Congressman Jim Moran (D-VA) recently reintroduced H.R.2175, The Families for ED Advertising Decency Act. This legislation imposes a sweeping ban on the airing of all ads for medications to combat erectile dysfunction (ED) between the hours of six in the morning to ten o’clock at night. Congressman Moran states that these broad restrictions are necessary to protect children from the “indecent” warnings aired during these ads. This proposal is misguided, counterproductive and if enacted, unconstitutional.
Ironically, the trigger for this censorship scheme is the inclusion of governmentally mandated warnings in the ads themselves. The government simply cannot force companies to serve as a megaphone for their messages and then punish them for it by drastically restricting their speech. The U.S. Supreme Court has made crystal clear that even where the subject of ads could be claimed to be “embarrassing” or “offensive” to some segment of the audience that fact does not authorize government bans or restrictions.
The Court, for example, in Carey v. Population Services noted that, “At least where obscenity is not involved, we have consistently held that the fact that protected speech may be offensive to some does not justify its suppression.” The Court also emphasized in Butler v. Michigan and Lorillard Tobacco Co. v. Reilly that where legal products are being sold to adults, the fact that some children will see the ads does not allow the government “to lower discourse in society to the level of the sandbox.”
The effort to substantially suppress the running of these ads completely overlooks their important health benefits. In a study of over one million men who went to their doctors to discuss ED problems due to viewing ads discussing ED, over 140,000 of them were found to be suffering from serious and unsuspected health conditions like severe high blood pressure. High blood pressure is rightly known as the “silent killer” and this early detection may have saved many lives or avoided other highly significant adverse health consequences. An additional thirty-three thousand men in this group were found to have diabetes, which if not effectively treated can create an increased risk of blindness, kidney failure, stroke or heart attacks.
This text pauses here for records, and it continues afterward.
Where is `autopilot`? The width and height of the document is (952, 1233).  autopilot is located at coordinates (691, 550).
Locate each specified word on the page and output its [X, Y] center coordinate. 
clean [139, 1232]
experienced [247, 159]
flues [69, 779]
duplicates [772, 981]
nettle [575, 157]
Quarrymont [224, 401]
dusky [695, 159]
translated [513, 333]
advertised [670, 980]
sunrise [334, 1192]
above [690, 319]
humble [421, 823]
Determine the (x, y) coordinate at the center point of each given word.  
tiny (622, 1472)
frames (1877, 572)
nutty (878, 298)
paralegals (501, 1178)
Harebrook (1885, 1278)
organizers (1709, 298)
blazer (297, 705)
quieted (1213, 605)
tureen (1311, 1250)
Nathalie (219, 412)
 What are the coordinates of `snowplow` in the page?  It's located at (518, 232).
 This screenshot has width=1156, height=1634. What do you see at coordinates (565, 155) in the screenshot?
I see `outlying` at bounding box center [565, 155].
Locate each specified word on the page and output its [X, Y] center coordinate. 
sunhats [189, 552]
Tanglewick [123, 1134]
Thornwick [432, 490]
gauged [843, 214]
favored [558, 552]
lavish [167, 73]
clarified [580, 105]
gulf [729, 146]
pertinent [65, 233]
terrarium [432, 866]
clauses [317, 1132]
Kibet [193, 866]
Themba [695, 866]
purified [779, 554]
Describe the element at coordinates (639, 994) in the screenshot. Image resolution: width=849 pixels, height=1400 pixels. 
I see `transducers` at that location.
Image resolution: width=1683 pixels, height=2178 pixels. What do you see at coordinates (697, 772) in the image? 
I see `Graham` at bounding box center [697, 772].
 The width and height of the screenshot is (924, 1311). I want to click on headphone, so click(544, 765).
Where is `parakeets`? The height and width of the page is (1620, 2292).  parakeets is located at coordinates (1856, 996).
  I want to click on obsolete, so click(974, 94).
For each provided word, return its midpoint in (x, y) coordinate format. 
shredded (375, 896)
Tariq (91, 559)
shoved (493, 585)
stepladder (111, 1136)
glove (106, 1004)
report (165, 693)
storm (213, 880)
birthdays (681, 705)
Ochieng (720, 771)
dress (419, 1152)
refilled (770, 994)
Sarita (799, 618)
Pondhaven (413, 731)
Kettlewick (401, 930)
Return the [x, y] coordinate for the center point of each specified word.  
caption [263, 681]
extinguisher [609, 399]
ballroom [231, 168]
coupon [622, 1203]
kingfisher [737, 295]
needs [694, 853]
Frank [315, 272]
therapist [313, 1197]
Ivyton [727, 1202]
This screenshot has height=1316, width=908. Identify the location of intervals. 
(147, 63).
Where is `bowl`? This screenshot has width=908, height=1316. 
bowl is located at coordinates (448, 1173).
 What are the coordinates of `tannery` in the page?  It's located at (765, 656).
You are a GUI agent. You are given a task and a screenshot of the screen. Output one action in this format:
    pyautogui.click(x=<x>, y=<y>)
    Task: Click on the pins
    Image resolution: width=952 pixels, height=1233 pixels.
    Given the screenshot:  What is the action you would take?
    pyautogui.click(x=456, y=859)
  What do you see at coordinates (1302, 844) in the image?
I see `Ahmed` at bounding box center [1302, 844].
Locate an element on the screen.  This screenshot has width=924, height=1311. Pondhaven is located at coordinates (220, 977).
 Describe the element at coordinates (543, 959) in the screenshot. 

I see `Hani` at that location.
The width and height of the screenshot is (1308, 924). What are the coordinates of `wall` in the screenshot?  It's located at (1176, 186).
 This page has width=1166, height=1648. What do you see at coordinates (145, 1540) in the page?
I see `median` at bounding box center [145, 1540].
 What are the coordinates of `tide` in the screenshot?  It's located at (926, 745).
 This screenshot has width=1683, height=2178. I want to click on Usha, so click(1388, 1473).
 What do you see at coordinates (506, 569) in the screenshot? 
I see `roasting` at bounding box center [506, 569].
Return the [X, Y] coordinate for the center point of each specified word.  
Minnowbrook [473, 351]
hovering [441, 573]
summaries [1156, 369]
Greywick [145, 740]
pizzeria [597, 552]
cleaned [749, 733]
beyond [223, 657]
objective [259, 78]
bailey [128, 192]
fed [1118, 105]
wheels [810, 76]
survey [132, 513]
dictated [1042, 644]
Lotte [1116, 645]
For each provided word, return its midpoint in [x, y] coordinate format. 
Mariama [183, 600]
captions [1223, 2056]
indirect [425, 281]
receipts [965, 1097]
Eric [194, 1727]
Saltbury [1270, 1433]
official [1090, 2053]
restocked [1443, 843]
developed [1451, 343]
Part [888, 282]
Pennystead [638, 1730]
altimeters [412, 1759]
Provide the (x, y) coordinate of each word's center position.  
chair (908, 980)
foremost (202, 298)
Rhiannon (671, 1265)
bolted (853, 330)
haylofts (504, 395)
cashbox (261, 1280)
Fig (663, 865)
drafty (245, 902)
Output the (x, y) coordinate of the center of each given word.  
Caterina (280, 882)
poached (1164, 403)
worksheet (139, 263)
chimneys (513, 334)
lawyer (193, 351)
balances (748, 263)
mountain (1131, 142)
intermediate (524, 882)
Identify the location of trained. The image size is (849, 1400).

The prescription drug industry through the Pharmaceutical Research and Manufacturers Association (PhRMA) has developed Guiding Principles on direct to consumer advertising, which states that these companies will target these types of ads to an overwhelmingly adult audience. For all of these reasons, the Congress should oppose these efforts to suppress and restrict ED ads. Instead of tobogganing down this slippery slope of speech censorship, the Congress should categorically reject the increasing efforts to censor an ever growing number of categories of advertising as “indecent.”